Hmmm...You bring up a good point about clean error codes.

This may seem a tad hackish, but maybe when an error returns from the Lua script to Redis, Redis could check to see if it matches the format of a Redis error (i.e. starts with an all-uppercase word). If it does, it returns it as an error message to the client as is. Otherwise, it prepends ERR Error running script: and sends it back as it does now. That way, errors generated by calling Redis commands are returned just as they would be if the user called the command directly, but other errors are clearly marked as coming from the script.
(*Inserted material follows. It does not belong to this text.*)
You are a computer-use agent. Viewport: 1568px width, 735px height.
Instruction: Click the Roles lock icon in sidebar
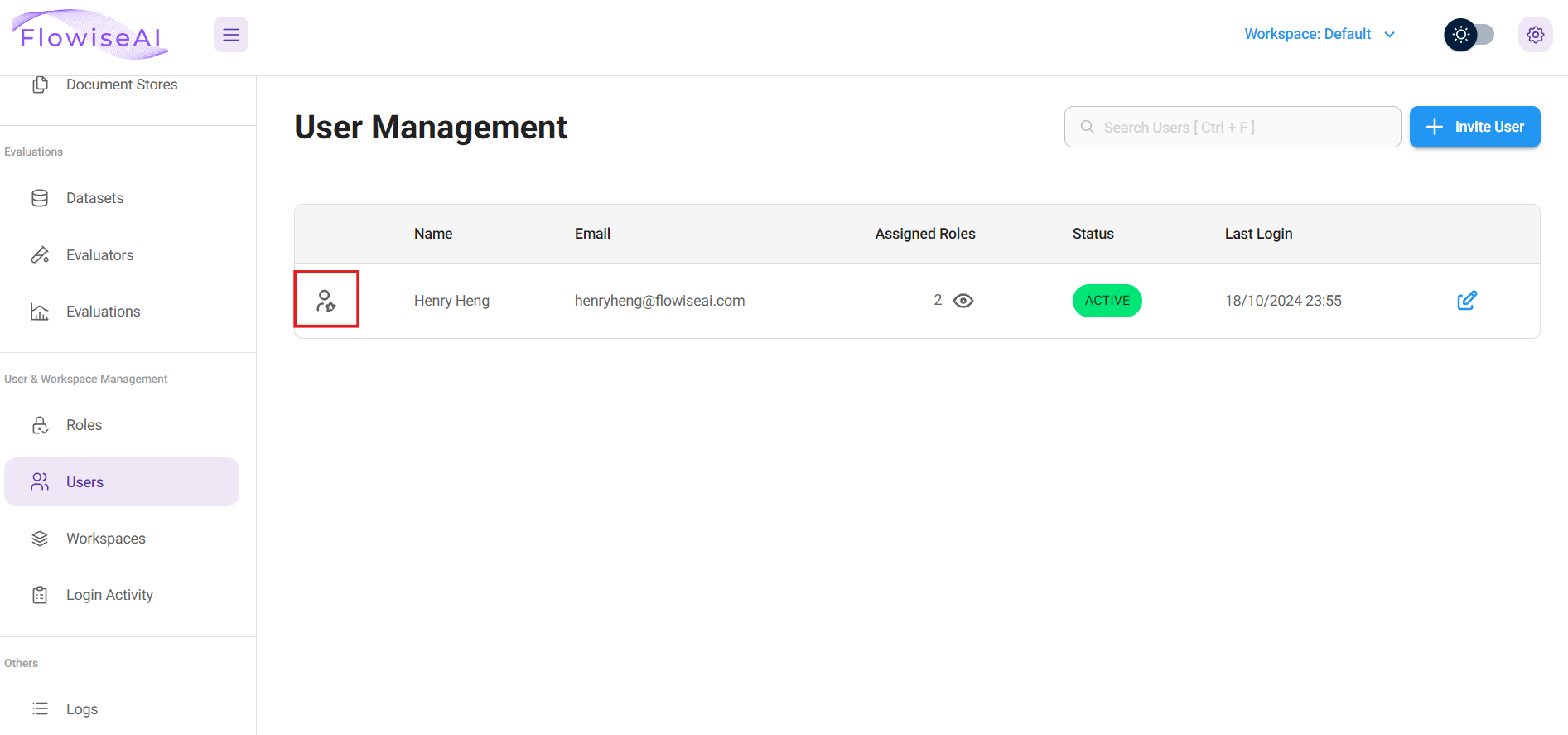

Though as for the issue of "the possibility that bad scripts will not check for exceptions and will silently return OK even if the operation was not performed correctly," part of what I was trying to say was that Redis errors are things that go wrong very rarely, and usually the script cannot continue when they happen. It is likely that most of the error handling code in Redis scripts using the current error system would look like:

local result = redis.call("command", "arg", "arg")
if type(result) == 'table' and result.err then
  return result
end

Which is a lot of boilerplate, especially when you are using the return value of redis.call in an expression. Raising Redis errors as Lua errors and transparently sending them to the client makes the boilerplate unnecessary for most calls, and in the less common case where errors are recoverable, you can use:

local ok, result = pcall(redis.call, "command", "arg", "arg")
if not ok then
  -- recover from the error
end

If this turns out to be commonly used, perhaps a redis.pcall could be added that just pcalls redis.call.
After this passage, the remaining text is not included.